• _Zu erledigende Arbeit_
Zitiere bitte unverändert den Abschnitt, der mit der ersten Zeile beginnt und mit der Zeile endet, die „running is located“ enthält; beide Endzeilen gehören dazu.

Datensätze:
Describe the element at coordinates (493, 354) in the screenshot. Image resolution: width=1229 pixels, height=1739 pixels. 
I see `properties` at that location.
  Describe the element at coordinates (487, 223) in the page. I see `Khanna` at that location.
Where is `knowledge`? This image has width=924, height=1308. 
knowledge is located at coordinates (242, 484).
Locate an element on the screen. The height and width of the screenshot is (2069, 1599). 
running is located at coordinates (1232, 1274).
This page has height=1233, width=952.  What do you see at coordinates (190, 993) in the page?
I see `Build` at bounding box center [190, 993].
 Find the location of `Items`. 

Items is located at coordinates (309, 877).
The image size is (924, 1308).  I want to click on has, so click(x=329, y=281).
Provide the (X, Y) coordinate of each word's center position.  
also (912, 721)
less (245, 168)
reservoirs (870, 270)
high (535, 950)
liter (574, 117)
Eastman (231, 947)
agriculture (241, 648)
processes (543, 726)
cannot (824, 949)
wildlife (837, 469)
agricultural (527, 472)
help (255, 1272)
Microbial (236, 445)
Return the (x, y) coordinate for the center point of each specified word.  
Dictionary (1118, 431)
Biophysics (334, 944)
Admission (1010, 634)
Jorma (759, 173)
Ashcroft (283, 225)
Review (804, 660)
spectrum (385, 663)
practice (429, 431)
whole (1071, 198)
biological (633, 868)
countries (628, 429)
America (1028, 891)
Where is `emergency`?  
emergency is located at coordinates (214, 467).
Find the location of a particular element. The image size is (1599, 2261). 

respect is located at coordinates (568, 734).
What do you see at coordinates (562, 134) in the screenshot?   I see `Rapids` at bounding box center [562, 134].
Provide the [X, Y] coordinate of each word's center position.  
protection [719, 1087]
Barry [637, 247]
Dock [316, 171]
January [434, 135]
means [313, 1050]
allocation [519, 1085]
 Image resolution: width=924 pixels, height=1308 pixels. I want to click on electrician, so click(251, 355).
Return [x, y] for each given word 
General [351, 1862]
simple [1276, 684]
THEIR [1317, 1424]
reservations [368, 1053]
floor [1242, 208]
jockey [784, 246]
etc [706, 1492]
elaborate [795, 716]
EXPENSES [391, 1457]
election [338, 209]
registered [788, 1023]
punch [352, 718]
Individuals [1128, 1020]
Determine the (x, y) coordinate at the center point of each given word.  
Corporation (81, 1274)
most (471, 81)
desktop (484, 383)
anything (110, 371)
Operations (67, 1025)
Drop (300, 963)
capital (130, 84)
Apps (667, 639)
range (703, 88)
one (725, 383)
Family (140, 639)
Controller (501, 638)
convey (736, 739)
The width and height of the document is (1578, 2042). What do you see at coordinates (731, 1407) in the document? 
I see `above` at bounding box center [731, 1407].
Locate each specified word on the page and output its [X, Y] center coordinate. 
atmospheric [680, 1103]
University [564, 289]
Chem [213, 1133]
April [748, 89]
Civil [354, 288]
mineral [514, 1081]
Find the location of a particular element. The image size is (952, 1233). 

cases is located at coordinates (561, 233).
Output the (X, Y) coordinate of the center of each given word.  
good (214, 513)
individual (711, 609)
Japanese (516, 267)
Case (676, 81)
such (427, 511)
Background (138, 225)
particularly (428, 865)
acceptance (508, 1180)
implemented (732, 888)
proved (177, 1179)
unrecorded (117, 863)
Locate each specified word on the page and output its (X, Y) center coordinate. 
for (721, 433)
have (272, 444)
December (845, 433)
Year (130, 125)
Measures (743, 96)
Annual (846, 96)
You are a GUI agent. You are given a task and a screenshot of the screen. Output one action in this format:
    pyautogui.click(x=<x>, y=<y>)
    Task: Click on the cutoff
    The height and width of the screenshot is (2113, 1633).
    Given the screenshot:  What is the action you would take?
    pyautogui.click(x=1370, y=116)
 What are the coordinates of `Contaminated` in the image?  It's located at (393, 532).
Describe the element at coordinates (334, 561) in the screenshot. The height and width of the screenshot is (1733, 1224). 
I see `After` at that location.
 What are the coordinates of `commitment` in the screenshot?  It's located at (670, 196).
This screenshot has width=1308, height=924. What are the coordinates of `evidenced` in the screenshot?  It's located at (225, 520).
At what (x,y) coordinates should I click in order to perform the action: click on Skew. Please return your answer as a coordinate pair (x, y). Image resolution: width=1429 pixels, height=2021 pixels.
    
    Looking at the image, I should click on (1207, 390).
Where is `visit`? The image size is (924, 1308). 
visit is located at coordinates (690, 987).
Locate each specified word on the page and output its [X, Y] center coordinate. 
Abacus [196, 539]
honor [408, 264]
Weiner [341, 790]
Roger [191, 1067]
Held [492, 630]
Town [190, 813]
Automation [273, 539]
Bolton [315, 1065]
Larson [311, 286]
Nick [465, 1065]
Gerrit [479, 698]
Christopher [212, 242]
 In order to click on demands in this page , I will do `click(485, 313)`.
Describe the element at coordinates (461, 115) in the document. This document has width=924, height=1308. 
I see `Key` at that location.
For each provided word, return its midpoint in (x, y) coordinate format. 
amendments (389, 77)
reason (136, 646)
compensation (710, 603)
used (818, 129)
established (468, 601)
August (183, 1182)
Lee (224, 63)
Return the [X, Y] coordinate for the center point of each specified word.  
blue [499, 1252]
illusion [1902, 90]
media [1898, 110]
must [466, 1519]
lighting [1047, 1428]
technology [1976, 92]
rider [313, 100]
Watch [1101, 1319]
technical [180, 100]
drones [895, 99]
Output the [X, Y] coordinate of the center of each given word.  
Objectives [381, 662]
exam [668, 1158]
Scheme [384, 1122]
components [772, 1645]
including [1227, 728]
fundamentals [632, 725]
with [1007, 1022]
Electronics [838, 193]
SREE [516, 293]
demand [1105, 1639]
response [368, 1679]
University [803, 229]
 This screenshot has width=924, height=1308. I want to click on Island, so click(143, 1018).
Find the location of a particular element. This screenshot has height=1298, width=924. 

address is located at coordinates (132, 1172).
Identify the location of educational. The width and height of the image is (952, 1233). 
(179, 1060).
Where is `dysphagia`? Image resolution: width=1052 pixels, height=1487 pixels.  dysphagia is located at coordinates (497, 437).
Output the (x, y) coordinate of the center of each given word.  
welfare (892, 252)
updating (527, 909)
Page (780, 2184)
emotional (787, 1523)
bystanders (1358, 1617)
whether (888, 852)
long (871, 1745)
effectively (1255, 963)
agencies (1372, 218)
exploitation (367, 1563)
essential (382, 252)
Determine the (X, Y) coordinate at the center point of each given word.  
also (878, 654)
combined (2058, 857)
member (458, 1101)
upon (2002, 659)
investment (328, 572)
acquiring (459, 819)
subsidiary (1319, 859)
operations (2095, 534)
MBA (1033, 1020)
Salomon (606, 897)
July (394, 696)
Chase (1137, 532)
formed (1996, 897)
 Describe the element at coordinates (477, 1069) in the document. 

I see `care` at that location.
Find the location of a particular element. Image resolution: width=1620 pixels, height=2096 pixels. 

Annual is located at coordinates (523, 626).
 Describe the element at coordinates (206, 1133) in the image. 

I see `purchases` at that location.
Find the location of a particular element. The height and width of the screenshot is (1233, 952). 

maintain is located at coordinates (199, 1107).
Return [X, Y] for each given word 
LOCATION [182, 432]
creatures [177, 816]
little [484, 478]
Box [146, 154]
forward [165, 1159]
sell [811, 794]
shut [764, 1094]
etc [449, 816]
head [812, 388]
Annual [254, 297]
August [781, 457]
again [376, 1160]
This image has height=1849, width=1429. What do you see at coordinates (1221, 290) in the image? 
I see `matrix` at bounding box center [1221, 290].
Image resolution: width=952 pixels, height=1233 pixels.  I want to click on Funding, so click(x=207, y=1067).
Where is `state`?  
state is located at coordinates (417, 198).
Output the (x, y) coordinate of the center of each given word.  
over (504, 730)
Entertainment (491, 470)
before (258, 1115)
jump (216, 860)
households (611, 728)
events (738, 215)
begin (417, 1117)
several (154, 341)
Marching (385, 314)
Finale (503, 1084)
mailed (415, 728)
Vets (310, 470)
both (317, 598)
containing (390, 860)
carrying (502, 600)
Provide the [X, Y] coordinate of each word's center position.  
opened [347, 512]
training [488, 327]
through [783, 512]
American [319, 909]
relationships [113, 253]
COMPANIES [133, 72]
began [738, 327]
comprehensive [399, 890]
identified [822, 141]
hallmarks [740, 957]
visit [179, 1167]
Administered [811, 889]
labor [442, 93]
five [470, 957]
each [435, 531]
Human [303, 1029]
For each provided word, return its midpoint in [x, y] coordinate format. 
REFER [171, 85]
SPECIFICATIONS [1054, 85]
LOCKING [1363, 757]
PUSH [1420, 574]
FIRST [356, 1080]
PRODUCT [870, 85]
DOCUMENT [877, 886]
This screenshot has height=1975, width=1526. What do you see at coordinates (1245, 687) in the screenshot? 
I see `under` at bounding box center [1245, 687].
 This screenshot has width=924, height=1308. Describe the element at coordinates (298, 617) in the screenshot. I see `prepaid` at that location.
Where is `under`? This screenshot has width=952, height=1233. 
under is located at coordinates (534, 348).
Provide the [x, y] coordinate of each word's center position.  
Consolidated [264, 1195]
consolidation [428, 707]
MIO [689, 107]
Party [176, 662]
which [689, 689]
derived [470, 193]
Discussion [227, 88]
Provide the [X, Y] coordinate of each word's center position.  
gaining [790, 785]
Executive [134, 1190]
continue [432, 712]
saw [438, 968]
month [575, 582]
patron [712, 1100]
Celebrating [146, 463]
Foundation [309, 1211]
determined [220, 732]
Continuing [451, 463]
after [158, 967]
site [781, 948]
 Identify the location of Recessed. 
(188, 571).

• _Antwort zur Aufgabe_
Describe the element at coordinates (493, 354) in the screenshot. Image resolution: width=1229 pixels, height=1739 pixels. 
I see `properties` at that location.
  Describe the element at coordinates (487, 223) in the page. I see `Khanna` at that location.
Where is `knowledge`? This image has width=924, height=1308. 
knowledge is located at coordinates (242, 484).
Locate an element on the screen. The height and width of the screenshot is (2069, 1599). 
running is located at coordinates (1232, 1274).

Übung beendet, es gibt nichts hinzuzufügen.